Fetal growth restriction (FGR) remains a significant challenge for obstetricians managing high-risk pregnancies. Recent evidence highlights that monitoring the Fetal Myocardial Performance Index (MPI) provides critical insights into subclinical cardiac dysfunction. This index serves as a global measure of both systolic and diastolic ventricular function. It is particularly useful when conventional Doppler parameters appear normal. Consequently, understanding these cardiac changes allows for better risk stratification in fetuses with restricted growth.
Evaluating Cardiac Dysfunction in FGR
A comprehensive systematic review analyzed data from over 1,500 fetuses to assess myocardial performance. The study focused on how placental insufficiency impacts heart function. Specifically, researchers observed that fetuses with growth restriction exhibit significant biventricular dysfunction. Both the left and right ventricles show signs of impairment compared to healthy controls. Moreover, the most striking finding was the prolongation of the isovolumetric relaxation time. This parameter indicates a failure in myocardial relaxation during the early stages of the cardiac cycle.

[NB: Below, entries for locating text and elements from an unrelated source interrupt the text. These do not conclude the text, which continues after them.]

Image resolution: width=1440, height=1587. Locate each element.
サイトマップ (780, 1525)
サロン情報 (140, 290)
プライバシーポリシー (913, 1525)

Clinical Utility of the Fetal Myocardial Performance Index
Clinicians often rely on the E/A ratio to evaluate diastolic health. However, the Fetal Myocardial Performance Index appears to be a more sensitive marker for detecting early compromise. While the left ventricle shows the most pronounced changes, the right ventricle also experiences significant stress. Furthermore, these alterations affect both early-onset and late-onset FGR phenotypes. Therefore, integrating MPI into routine surveillance could improve outcomes. This approach helps identify fetuses at risk of cardiovascular remodeling before severe hypoxia occurs.
Timing and Diagnosis in Pregnancy
Early-onset growth restriction typically involves more severe cardiac impairment than late-onset cases. Nonetheless, even late-onset fetuses show measurable changes in myocardial performance. Practitioners should note that prolonged relaxation times often precede changes in umbilical artery flow. Additionally, stricter diagnostic criteria for FGR consistently confirm these cardiac findings. The analysis did detect some publication bias regarding left-sided measurements. Finally, using this index as an adjunctive tool enhances the overall monitoring strategy for complex pregnancies.

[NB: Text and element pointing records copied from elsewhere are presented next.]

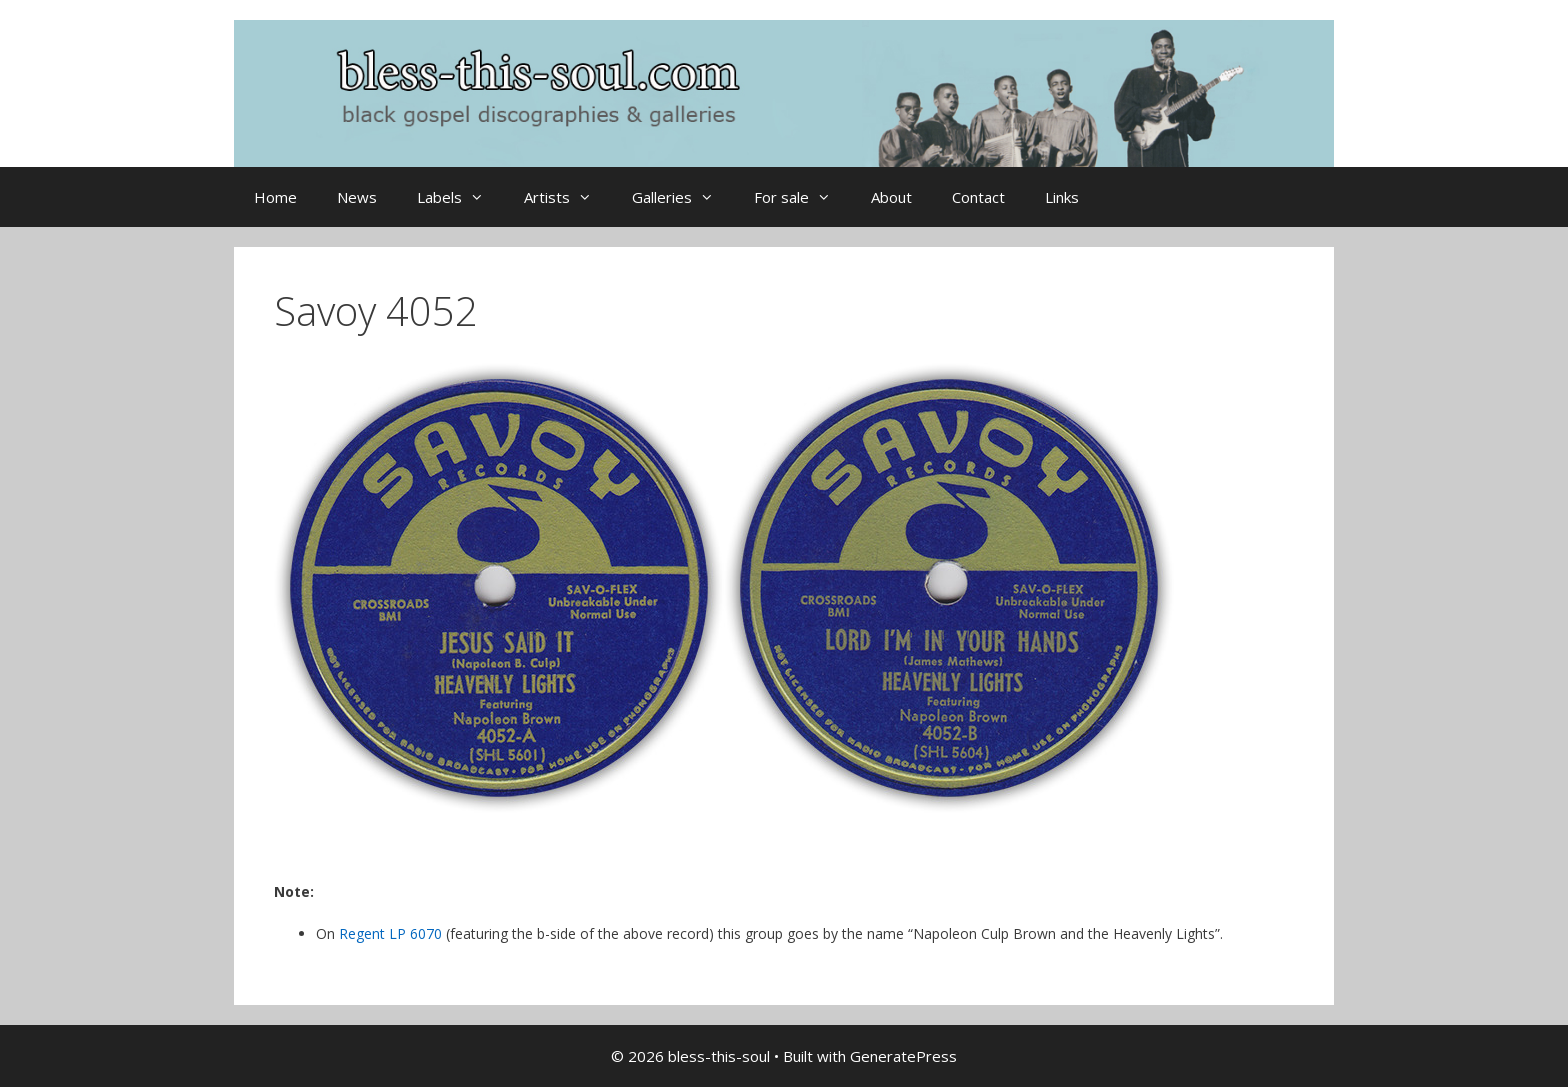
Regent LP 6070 (390, 933)
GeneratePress (903, 1056)
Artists (568, 197)
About (891, 197)
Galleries (683, 197)
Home (275, 197)
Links (1062, 197)
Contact (978, 197)
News (357, 197)
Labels (460, 197)
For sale (802, 197)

Frequently Asked Questions
Q1: Why is the IRT more sensitive than the E/A ratio in FGR?
The isovolumetric relaxation time (IRT) reflects the heart’s ability to relax before filling. In growth-restricted fetuses, increased afterload and hypoxia lead to early diastolic stiffness. This stiffness causes the IRT to prolong significantly before the filling velocities show abnormal patterns.

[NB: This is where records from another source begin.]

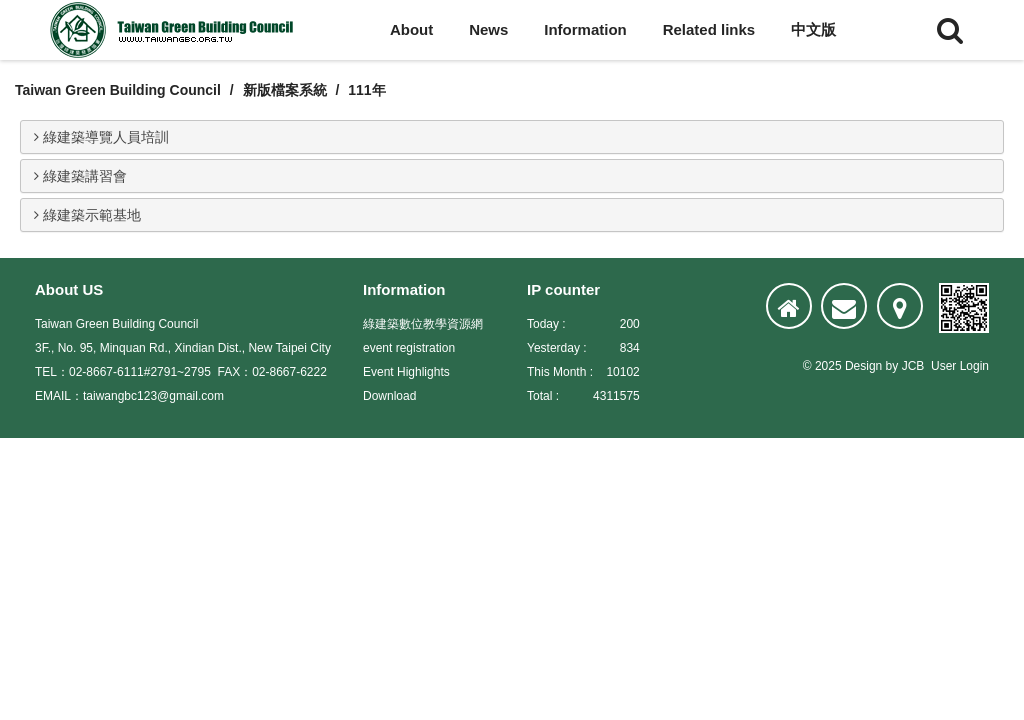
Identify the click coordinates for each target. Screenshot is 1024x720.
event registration (409, 348)
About (411, 29)
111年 (366, 90)
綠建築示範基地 (87, 215)
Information (585, 29)
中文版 (813, 29)
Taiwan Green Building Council (118, 90)
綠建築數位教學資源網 (423, 324)
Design (863, 366)
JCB (913, 366)
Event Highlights (406, 372)
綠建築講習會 (80, 176)
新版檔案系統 (285, 90)
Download (389, 396)
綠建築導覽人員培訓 (101, 137)
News (488, 29)
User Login (960, 366)
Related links (709, 29)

Q2: Does the myocardial performance index differ between early and late FGR?
Both phenotypes exhibit cardiac dysfunction. However, early-onset FGR often shows a trend toward more severe impairment due to the prolonged duration of placental insufficiency. Despite this difference, the index remains a valuable marker for both groups in identifying subclinical cardiac stress.
References
- Sirico A et al. Left and right myocardial performance indices in growth-restricted fetuses: systematic review and meta-analysis. Ultrasound Obstet Gynecol. 2026 May 11. doi: 10.1002/uog.70233. PMID: 42113889.
- Zhang J et al. The Significance of the Myocardial Performance Index and Fetal Doppler Abnormalities in Growth-Restricted Fetuses: A Systematic Review. PMC. 2024 Oct 28.
- Nguyen T et al. Assessment of myocardial performance index in late-onset fetal growth restriction. PubMed. 2021 May 15.